Given the quadratic equation \( 12x^2 - 7x + 1 = 0 \), the roots are \( x = \frac{1}{3} \) and \( x = \frac{1}{4} \). We are also given the conditional probabilities \( P(A \mid B) = \frac{1}{3} \) and \( P(B \mid A) = \frac{1}{4} \). From these, we deduce \( P(A \cap B) = \frac{1}{3} \) and \( P(B) = \frac{1}{4} \). This leads to \( P(B) = 0.3 \) and \( P(A) = 0.4 \). The probability of the union of two events \( A \) and \( B \) is calculated using the formula \( P(A \cup B) = P(A) + P(B) - P(A \cap B) \). Substituting the values, we get \( P(A \cup B) = 0.3 + 0.4 - 0.1 = 0.6 \).
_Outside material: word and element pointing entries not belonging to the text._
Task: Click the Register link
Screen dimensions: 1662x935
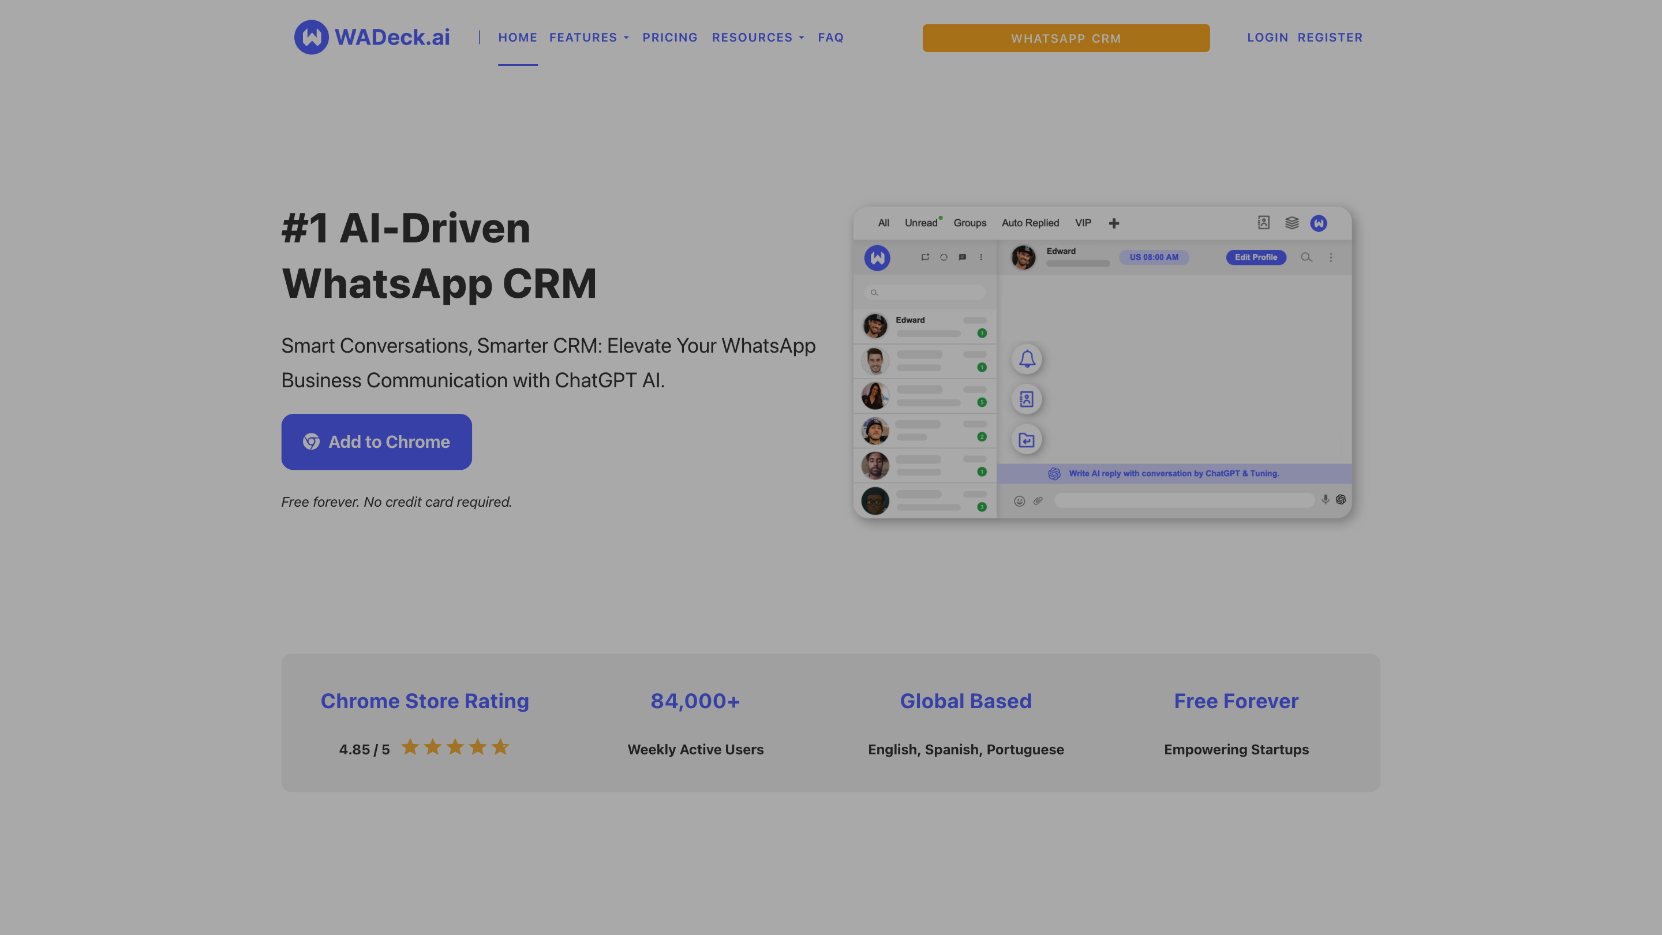Action: click(1330, 37)
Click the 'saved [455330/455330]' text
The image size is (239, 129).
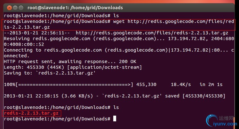pyautogui.click(x=195, y=96)
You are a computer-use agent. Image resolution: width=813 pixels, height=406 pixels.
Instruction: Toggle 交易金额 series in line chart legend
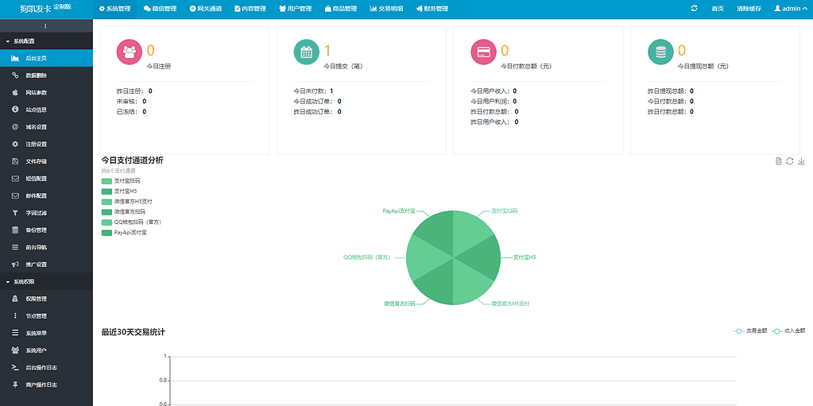coord(750,331)
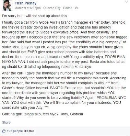
Task: Click the "like this." text beside 195 people
Action: click(x=29, y=131)
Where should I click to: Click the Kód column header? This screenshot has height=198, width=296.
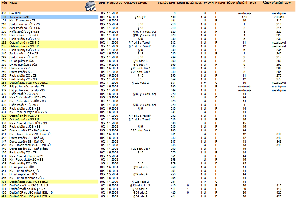4,2
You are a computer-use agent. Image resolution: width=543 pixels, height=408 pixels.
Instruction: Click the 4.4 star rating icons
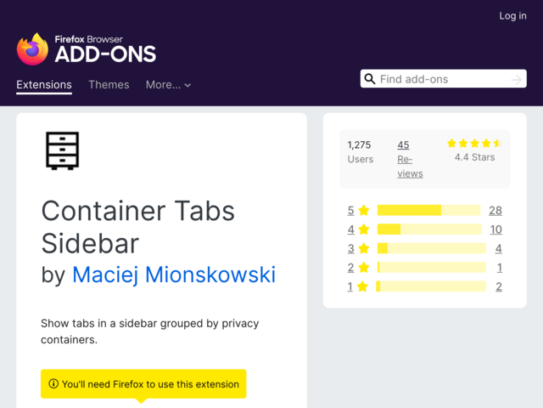474,144
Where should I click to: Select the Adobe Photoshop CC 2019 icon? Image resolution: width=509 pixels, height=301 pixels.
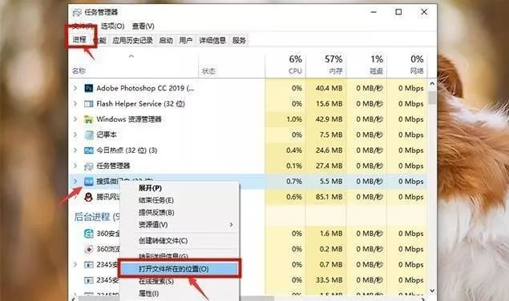[89, 88]
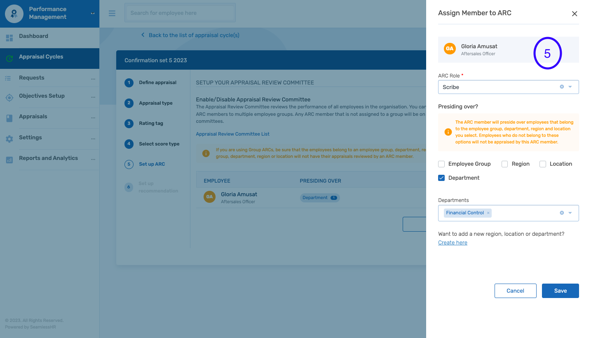The width and height of the screenshot is (591, 338).
Task: Clear the ARC Role selection
Action: tap(562, 87)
An alternative calculation for \( P(A \cup B) \) is given by \( P(A \cup B) = \frac{P(A \cap B)}{P(A \cup B)} \). Substituting the known values into this formula yields \( P(A \cup B) = \frac{1 - P(A \cap B)}{P(A \cup B)} = \frac{1 - 0.1}{1 - 0.6} = \frac{9}{4} \).